→ TAREA
Copia sin cambios el fragmento de la noticia sobre los recortes de la Junta de Andalucía que comienza con "Griñán tiene una" y sigue hasta "Presupuesto para debatirlos.".

→ TEXTO DEL DOCUMENTO
------------------------------------------------------------------------

Griñán tiene una «agenda oculta» de recortes sociales para el próximo año

El presidente habla de «ralentización» de compromisos y se remite al próximo Presupuesto para debatirlos.

El presidente de la Junta, José Antonio Griñán, y el presidente del PP-A, Javier Arenas, ayer, en el Parlamento de Andalucía
El presidente de la Junta, José Antonio Griñán, y el presidente del PP-A, Javier Arenas, ayer, en el Parlamento de Andalucía

SEVILLA- En esta ocasión no hubo «error humano» ni se utilizó como excusa que era un documento «de trabajo». El plan de reequilibrio de la Junta de Andalucía remitido al Consejo de Política Fiscal y Financiera y aprobado por el Ministerio de Economía el pasado 15 de junio incluye recortes en sanidad, educación, dependencia y una nueva reprogramación de inversiones que entrará en vigor en el próximo ejercicio presupuestario de 2011. El PP distribuyó ayer el documento durante la sesión de control al Gobierno en el Parlamento de Andalucía. La propuesta andaluza aparca la construcción de nuevos centros hospitalarios de alta resolución (Chares) y de nuevas prestaciones; retrasa en un año la aplicación de la Ley de Educación de Andalucía, lo que supone que habrá menos profesores de los previstos, así como la financiación de las universidades; se limita la construcción de nuevas guarderías, posponiéndose el compromiso de alcanzar 100.000 plazas al final de la legislatura; no se cumplirá la previsión de nuevos centros bilingües y se restringe el plan de apertura de centros a los ya existentes; se aplaza el pago de los derechos de retroactividad en el cobro de la ley de dependencia a cinco años; y se reprograman inversiones por valor de 1.200 millones en 2011.Sin embargo, el presidente andaluz, José Antonio Griñán, no comentó ninguno de estos aspectos en el pasado Debate sobre el Estado de la Comunidad, pese a que algunos de ellos afectan al actual Presupuesto y todos al del próximo año. Sí anunció las medidas fiscales, incluyendo el impuesto para los «ricos» y la tasa a los bancos, que también entrarán en vigor en 2011. El líder del PP-A, Javier Arenas, le acusó de tener una «agenda oculta» y le espetó que «mentir es incompatible con generar confianza». La respuesta del presidente fue que no se trata de «recortes» sino que se «ralentiza el cumplimiento de los objetivos» y que ya se debatirán cuando se ultimen las cuentas públicas del próximo ejercicio. Arenas, entre los aplausos de la bancada popular, le espetó: «Si gobierna el PP, es un recorte; si lo hace el PSOE, no lo es».

------------------------------------------------------------------------

→ DATOS PROPORCIONADOS
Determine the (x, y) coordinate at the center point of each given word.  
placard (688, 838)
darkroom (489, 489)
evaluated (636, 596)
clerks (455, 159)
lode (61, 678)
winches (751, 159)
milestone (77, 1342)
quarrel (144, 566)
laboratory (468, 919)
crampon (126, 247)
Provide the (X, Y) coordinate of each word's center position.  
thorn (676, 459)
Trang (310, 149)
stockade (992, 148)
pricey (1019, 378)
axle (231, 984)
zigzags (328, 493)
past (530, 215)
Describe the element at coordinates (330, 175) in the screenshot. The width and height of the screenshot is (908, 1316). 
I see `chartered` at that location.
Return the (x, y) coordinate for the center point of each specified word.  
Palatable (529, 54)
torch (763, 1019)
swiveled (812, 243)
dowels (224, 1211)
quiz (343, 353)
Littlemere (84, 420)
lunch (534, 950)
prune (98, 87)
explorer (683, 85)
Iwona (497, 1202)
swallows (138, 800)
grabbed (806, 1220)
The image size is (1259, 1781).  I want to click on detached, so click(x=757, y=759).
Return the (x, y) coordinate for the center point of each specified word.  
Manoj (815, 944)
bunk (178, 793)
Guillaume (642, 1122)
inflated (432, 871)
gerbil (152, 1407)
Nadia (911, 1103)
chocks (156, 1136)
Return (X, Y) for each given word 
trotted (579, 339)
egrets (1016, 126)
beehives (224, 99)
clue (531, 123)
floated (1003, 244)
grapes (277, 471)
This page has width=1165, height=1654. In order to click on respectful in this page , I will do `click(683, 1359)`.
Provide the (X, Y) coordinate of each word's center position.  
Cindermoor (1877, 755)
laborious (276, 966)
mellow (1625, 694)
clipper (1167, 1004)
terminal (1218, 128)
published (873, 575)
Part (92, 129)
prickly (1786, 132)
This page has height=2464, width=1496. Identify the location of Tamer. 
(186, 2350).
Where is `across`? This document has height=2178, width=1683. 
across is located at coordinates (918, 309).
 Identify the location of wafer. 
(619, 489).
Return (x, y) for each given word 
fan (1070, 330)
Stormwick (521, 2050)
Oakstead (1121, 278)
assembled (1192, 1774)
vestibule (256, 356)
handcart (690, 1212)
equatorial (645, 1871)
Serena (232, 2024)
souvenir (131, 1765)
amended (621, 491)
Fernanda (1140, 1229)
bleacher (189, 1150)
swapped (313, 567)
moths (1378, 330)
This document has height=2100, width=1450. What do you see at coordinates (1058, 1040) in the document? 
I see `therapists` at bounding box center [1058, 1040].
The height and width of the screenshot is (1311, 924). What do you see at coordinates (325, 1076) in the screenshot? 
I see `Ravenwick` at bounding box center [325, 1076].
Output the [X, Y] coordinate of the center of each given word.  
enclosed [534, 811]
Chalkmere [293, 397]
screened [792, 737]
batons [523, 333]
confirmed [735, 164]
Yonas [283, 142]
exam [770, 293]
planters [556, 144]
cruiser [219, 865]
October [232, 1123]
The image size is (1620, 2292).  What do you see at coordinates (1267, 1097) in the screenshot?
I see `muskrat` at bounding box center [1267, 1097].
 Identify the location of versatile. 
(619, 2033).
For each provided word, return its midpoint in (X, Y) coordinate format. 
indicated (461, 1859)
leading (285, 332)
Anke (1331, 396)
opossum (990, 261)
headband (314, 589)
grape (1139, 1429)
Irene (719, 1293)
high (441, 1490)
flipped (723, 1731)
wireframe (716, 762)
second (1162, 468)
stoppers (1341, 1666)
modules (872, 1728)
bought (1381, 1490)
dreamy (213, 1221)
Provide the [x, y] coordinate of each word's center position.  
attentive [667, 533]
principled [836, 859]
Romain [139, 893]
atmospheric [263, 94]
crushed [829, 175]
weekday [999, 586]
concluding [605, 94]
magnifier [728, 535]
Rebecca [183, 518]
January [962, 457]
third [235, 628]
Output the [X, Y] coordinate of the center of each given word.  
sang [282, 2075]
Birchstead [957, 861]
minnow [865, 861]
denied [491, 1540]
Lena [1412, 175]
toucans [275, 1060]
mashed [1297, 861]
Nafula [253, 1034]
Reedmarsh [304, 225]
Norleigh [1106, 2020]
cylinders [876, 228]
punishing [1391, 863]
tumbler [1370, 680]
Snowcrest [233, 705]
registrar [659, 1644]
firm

------------------------------------------------------------------------

→ SOLUCIÓN
Griñán tiene una «agenda oculta» de recortes sociales para el próximo año

El presidente habla de «ralentización» de compromisos y se remite al próximo Presupuesto para debatirlos.